Sometimes a movie portrays a character's actual daydream. But almost always this has a comedic aspect, for example as in The Secret Life of Walter Mitty.

But this is not how scenes in movies are typically made to be "daydreamish" in a way that interacts strongly with music.

A movie scene or a music video becomes "daydreamish", not by showing us the character's actual daydream, but rather by giving us a strong sense that the character is daydreaming, or at least having thoughts about something that lies outside their immediate reality.


Music videos can also be daydreamish by giving us, the viewers, something to daydream about. This "daydreamable" content can be an activity or situation which we could daydream about doing or being in. It can also be an interaction with a character in the video who is looking directly at us, through the so-called "fourth wall".

(In principle these "daydreamable" types of scenes can occur in narrative movies, but they would usually be regarded as somewhat self-indulgent and gratuitious, since they are unlikely to do anything to advance a plot-line. Scenes where characters are likely to be just "thinking things through" are also not the places that advance plot or add tension, but they are logical intermissions in the flow of a well-told story, and as such they are natural scenes to include in a movie.)

The Volitional Nature of Daydreams

One reason that music videos don't present actual daydreams is that a movie or video can never directly recreate the experience of a daydream.

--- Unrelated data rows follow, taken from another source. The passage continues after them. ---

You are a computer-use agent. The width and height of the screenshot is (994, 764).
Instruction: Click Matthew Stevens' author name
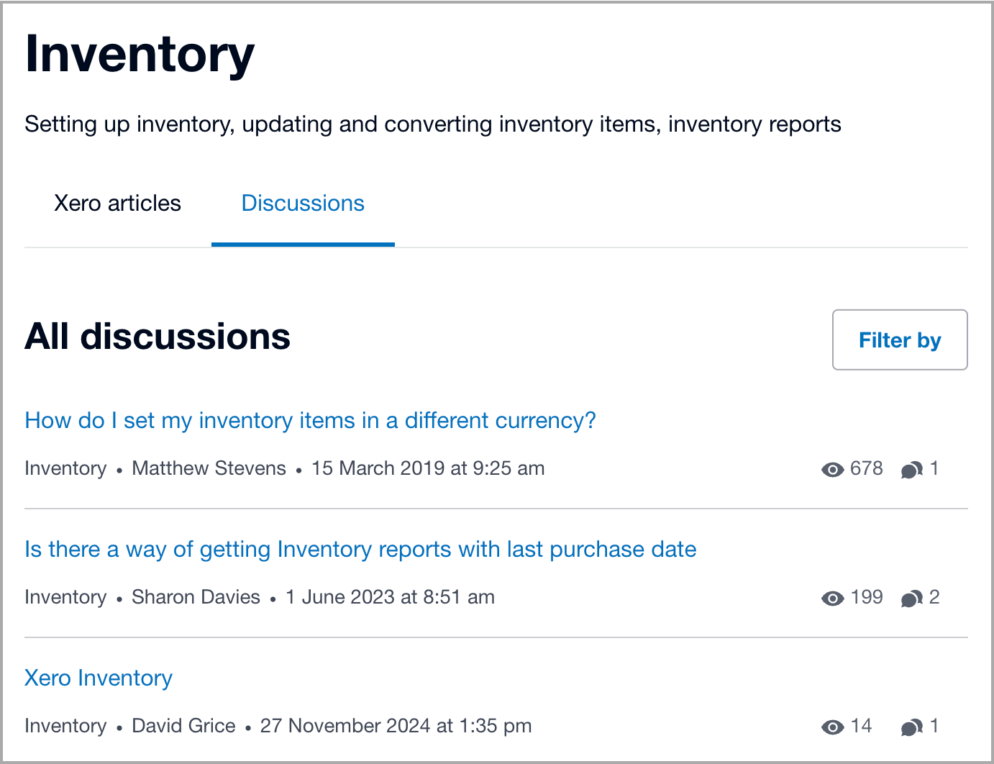(209, 468)
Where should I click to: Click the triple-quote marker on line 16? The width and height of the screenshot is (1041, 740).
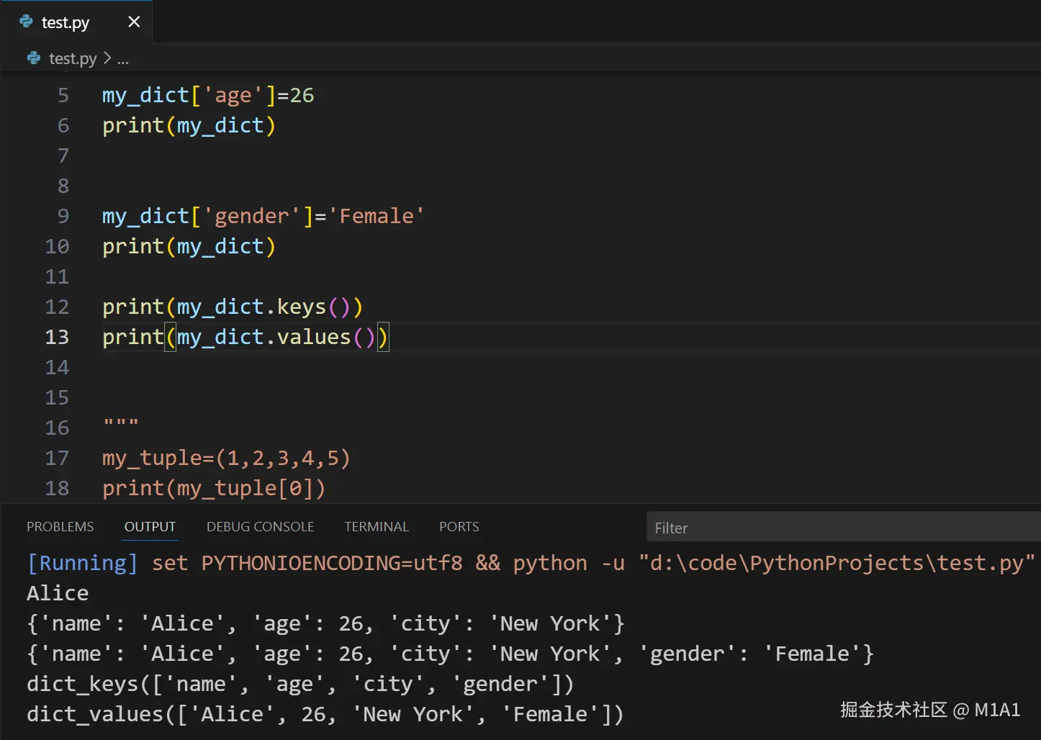120,425
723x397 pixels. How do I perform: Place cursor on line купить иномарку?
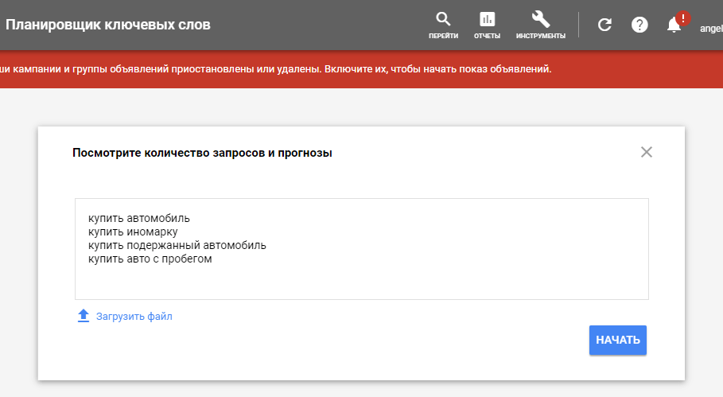(x=132, y=232)
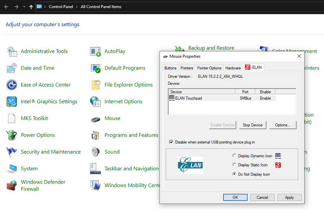
Task: Open the Sound speaker icon
Action: [x=95, y=152]
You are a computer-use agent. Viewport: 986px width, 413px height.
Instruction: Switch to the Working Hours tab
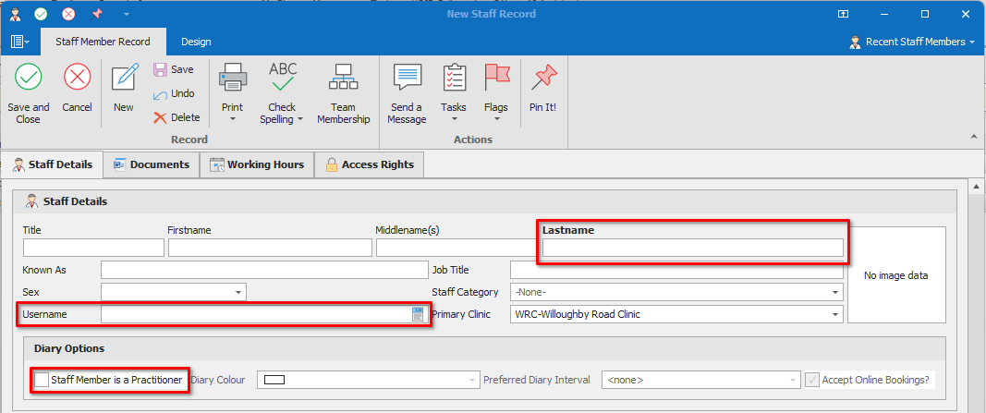pyautogui.click(x=256, y=164)
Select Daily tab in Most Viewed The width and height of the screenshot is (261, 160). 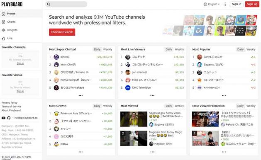(x=168, y=106)
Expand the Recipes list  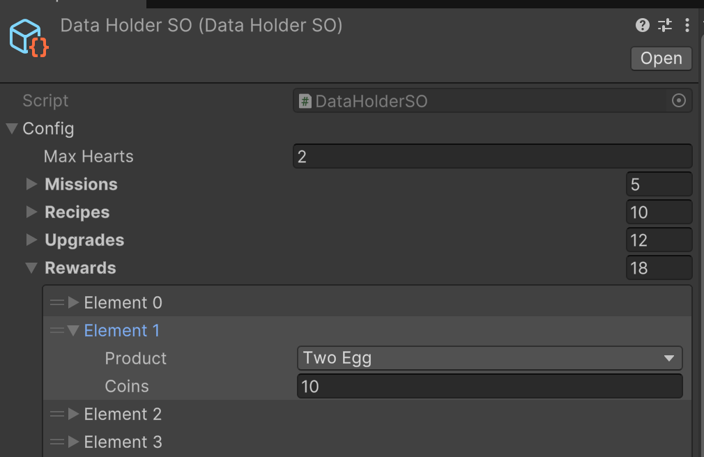[x=31, y=212]
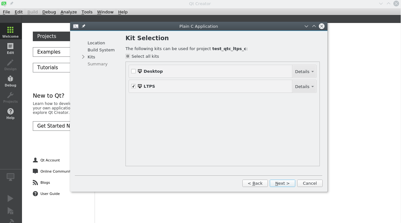This screenshot has height=223, width=401.
Task: Uncheck the LTPS kit checkbox
Action: [133, 86]
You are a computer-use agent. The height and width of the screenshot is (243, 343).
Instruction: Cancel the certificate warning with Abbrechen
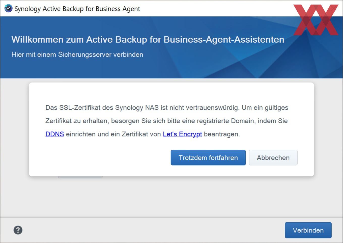pyautogui.click(x=273, y=158)
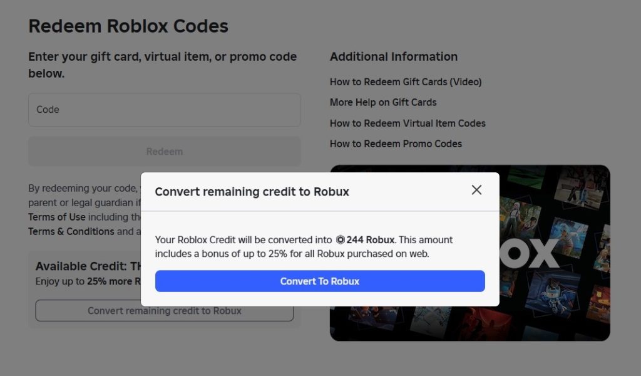Close the Convert remaining credit dialog
641x376 pixels.
[x=476, y=190]
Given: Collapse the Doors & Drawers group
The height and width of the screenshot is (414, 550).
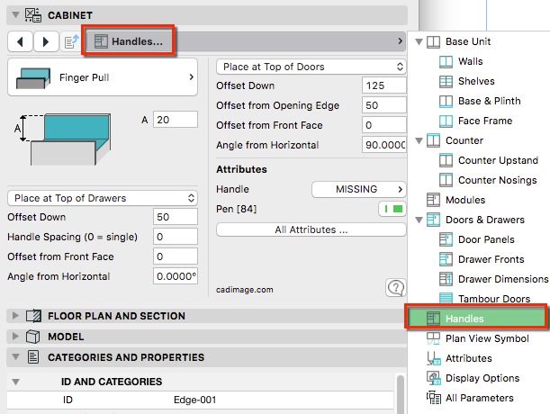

This is because a daydream, or any thought process that is not a response to immediate reality, is necessarily an act of volition, one which involves a conscious effort to imagine something separate from what is being currently and directly perceived.

So, in principle, a movie can tell us what a particular character's daydream is like (as in the Walter Mitty example I gave earlier), but, a movie can never tell us what it is like to be daydreaming. The most a movie can ever do is tell us what it is like to be in a situation where most people would daydream.


In addition to providing or suggesting motivation to daydream, music videos can also supply motivation to disconnect, at least partially, from immediate reality.

They do this by supplying content which is interesting enough to draw our attention, but which is presented in such a manner as to discourage or frustrate any attempt to fully connect with that content.

These "disconnectional" techniques include fast cutting, slow motion, and various forms of visual degradation.

When disconnectional techniques are applied, the actual content does not represent the daydream, rather it represents immediate reality – because it is this immediate reality that we have to disconnect from if we want to fully experience the emotions of our own daydreams.


As I write this, I feel uncertain about what my conclusion should be.

I believe that there is a definite link between between music and daydreams.

But the link is subtle and indirect. It is almost as if music interacts not with the daydreams themselves, but rather with the prerequisite state of mind, a state of mind that enables daydreams, and enables the emotions in those daydreams to be felt, but which does not necessarily force those daydreams to occur.